── DATASET EXTRACT
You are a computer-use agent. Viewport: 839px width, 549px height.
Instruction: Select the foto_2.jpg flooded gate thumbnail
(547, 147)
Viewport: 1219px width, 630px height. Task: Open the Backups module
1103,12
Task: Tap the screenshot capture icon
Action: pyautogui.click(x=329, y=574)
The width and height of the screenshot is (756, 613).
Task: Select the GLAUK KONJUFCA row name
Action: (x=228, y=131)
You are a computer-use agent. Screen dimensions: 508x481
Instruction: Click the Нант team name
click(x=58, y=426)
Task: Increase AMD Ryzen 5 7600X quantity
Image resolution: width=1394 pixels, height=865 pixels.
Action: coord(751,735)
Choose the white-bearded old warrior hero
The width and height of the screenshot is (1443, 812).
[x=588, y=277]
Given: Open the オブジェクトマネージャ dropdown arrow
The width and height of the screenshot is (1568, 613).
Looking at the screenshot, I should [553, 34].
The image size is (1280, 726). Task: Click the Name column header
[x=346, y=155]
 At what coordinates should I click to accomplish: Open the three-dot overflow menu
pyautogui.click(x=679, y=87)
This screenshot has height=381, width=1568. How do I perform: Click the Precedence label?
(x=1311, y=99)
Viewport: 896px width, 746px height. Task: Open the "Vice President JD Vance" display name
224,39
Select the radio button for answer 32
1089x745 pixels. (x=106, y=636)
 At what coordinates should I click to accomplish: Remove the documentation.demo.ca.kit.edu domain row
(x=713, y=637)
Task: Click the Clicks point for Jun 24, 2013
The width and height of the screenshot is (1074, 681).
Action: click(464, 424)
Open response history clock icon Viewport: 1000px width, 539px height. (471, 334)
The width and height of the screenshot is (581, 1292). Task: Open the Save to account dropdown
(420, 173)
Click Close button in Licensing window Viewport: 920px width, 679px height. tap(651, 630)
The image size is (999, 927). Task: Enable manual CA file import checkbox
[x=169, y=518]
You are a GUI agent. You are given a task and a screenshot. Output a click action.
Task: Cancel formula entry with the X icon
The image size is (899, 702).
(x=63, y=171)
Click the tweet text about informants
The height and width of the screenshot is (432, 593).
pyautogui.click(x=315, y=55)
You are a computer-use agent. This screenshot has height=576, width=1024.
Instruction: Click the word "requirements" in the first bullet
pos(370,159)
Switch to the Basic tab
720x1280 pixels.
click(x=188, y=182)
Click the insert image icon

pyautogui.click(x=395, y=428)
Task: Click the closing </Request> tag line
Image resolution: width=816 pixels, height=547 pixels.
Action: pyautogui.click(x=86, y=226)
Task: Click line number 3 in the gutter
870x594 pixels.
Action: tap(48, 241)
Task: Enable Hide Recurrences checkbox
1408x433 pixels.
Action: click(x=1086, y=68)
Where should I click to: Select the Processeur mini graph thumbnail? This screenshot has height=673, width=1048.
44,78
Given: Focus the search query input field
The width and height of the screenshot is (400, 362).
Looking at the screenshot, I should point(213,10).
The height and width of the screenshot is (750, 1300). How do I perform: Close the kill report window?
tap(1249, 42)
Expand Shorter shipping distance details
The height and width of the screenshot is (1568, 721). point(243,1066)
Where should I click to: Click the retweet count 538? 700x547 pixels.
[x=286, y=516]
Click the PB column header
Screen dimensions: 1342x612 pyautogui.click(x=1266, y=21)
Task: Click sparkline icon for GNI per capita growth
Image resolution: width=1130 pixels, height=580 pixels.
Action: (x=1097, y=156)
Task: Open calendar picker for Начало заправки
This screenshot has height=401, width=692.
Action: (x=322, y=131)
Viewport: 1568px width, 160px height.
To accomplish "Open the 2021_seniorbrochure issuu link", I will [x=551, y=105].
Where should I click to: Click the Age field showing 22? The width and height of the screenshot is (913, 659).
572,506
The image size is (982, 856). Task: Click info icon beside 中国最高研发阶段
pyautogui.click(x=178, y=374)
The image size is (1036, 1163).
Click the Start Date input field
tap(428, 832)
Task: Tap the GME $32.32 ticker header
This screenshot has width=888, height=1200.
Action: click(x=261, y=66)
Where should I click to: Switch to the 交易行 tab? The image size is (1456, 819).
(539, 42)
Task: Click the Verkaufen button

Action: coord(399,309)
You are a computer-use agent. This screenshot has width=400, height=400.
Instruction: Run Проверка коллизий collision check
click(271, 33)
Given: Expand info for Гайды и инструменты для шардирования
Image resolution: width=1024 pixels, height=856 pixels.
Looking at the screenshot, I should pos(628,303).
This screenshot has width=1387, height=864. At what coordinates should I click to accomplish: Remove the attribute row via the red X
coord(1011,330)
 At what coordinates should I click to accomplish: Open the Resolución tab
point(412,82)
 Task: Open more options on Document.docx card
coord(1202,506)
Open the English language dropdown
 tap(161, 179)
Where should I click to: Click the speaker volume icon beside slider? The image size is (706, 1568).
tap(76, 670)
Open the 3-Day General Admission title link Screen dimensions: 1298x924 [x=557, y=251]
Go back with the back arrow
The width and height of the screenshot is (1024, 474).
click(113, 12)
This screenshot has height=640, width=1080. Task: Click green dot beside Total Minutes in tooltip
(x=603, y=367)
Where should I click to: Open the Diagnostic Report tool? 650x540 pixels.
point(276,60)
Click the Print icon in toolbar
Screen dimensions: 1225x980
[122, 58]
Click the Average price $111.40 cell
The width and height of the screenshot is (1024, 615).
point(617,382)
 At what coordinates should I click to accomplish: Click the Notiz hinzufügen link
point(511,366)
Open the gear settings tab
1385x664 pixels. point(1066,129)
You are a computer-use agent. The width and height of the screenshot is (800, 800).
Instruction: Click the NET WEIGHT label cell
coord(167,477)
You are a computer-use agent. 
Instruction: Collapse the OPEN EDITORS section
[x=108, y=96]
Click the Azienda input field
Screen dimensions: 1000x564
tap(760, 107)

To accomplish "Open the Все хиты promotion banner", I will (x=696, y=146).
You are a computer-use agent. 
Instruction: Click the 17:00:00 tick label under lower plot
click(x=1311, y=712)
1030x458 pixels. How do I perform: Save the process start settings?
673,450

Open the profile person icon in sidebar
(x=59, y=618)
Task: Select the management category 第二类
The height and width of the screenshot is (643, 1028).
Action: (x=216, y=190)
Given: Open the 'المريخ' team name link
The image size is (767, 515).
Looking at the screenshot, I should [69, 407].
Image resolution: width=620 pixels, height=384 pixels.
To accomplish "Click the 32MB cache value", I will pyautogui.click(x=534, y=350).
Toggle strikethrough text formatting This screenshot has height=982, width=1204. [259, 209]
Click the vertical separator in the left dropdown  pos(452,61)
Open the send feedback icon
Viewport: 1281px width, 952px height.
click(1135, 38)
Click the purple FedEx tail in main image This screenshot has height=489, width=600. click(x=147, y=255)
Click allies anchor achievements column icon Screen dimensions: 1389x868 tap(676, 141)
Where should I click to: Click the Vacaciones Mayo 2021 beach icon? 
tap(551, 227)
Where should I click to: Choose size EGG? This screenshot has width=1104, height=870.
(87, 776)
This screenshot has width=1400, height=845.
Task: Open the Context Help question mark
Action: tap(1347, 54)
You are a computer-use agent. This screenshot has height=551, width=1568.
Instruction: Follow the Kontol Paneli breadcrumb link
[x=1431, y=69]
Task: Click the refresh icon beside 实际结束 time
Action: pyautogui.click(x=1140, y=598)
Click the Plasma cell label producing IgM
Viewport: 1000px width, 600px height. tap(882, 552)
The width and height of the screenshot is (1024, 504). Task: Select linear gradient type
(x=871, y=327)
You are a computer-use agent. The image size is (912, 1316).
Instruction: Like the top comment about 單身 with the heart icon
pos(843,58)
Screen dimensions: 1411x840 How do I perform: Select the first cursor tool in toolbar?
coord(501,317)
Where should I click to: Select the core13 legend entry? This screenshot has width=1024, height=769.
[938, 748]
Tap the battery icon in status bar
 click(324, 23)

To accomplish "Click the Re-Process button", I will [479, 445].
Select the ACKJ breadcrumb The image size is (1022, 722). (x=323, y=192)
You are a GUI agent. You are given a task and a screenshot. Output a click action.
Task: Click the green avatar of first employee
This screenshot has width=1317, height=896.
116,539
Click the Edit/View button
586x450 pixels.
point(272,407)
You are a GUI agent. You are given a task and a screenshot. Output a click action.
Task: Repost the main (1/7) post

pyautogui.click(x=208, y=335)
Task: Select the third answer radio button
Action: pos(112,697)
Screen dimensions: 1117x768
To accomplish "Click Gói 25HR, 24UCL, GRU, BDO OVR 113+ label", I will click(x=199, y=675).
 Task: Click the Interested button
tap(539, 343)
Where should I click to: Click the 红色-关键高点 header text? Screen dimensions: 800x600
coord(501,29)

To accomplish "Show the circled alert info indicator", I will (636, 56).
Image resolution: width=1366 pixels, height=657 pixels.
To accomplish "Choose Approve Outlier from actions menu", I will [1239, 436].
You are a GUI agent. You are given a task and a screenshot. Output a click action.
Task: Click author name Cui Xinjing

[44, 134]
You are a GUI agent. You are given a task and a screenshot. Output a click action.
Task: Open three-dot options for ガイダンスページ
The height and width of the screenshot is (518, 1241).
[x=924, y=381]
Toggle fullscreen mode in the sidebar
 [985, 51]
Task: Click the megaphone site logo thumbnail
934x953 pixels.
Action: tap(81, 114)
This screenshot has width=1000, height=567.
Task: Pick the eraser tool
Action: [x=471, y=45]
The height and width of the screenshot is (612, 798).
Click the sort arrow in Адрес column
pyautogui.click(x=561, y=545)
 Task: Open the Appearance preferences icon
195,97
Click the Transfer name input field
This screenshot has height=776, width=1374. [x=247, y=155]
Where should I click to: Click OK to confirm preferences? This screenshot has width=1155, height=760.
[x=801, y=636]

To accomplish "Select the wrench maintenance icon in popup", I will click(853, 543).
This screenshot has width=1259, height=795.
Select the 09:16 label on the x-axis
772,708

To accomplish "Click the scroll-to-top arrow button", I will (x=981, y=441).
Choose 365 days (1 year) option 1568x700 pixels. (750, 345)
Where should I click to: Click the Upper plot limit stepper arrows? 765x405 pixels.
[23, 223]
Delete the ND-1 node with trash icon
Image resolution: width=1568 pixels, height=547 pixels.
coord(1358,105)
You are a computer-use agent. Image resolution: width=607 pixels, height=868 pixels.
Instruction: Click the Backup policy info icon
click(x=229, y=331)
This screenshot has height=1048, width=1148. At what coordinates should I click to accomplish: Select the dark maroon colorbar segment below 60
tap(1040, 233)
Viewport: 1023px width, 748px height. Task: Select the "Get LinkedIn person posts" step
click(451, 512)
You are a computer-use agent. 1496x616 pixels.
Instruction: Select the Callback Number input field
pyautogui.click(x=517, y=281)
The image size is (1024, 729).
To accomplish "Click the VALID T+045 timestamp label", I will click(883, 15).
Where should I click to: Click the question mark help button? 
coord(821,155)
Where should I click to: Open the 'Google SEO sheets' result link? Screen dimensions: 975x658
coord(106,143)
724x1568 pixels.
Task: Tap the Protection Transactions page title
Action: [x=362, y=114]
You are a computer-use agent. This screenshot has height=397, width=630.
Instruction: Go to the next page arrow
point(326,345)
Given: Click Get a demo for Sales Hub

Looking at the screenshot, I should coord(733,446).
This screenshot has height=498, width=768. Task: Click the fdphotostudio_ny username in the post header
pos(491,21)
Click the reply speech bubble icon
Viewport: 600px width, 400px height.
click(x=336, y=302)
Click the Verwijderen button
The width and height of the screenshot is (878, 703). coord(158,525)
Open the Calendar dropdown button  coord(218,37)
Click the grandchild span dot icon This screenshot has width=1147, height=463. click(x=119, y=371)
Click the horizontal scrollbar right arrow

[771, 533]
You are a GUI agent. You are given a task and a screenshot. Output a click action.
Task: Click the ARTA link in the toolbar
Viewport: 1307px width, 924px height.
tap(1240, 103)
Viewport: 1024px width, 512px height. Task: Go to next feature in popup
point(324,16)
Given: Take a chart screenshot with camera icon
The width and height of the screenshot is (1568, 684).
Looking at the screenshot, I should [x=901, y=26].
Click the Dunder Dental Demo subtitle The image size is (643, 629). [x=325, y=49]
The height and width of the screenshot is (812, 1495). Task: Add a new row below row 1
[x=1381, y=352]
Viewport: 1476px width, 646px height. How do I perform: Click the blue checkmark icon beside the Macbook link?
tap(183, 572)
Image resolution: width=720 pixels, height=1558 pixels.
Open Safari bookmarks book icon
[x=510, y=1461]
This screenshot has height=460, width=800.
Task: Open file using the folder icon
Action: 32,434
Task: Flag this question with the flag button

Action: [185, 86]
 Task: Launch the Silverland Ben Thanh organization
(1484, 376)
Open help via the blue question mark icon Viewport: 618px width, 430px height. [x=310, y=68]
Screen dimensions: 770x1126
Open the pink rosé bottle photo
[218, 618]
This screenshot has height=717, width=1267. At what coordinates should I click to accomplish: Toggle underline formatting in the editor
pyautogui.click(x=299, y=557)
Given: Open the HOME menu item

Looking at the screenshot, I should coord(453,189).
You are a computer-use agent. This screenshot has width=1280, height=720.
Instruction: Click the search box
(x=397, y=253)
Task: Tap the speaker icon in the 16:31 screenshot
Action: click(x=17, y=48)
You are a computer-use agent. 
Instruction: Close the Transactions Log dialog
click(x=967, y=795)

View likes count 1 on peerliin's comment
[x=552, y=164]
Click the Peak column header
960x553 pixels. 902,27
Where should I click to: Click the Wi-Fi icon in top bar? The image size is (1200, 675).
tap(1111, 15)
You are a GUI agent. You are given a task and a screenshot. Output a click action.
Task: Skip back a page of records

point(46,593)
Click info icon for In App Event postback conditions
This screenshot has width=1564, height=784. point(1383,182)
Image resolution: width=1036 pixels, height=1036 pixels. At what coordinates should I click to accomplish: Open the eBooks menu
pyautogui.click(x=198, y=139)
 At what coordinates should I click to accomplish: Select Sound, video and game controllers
────
WHAT NEEDS TO BE DONE:
Check every line above for the word "will" and copy those that have it.

TASK RESPONSE:
To accomplish "Open the 2021_seniorbrochure issuu link", I will [x=551, y=105].
To accomplish "Open the Все хиты promotion banner", I will (x=696, y=146).
To accomplish "Click the 32MB cache value", I will pyautogui.click(x=534, y=350).
To accomplish "Click the Re-Process button", I will [479, 445].
To accomplish "Click Gói 25HR, 24UCL, GRU, BDO OVR 113+ label", I will click(x=199, y=675).
To accomplish "Show the circled alert info indicator", I will (636, 56).
To accomplish "Choose Approve Outlier from actions menu", I will [1239, 436].
To accomplish "Select the wrench maintenance icon in popup", I will click(853, 543).
To accomplish "Click the scroll-to-top arrow button", I will (x=981, y=441).
To accomplish "Click the VALID T+045 timestamp label", I will click(883, 15).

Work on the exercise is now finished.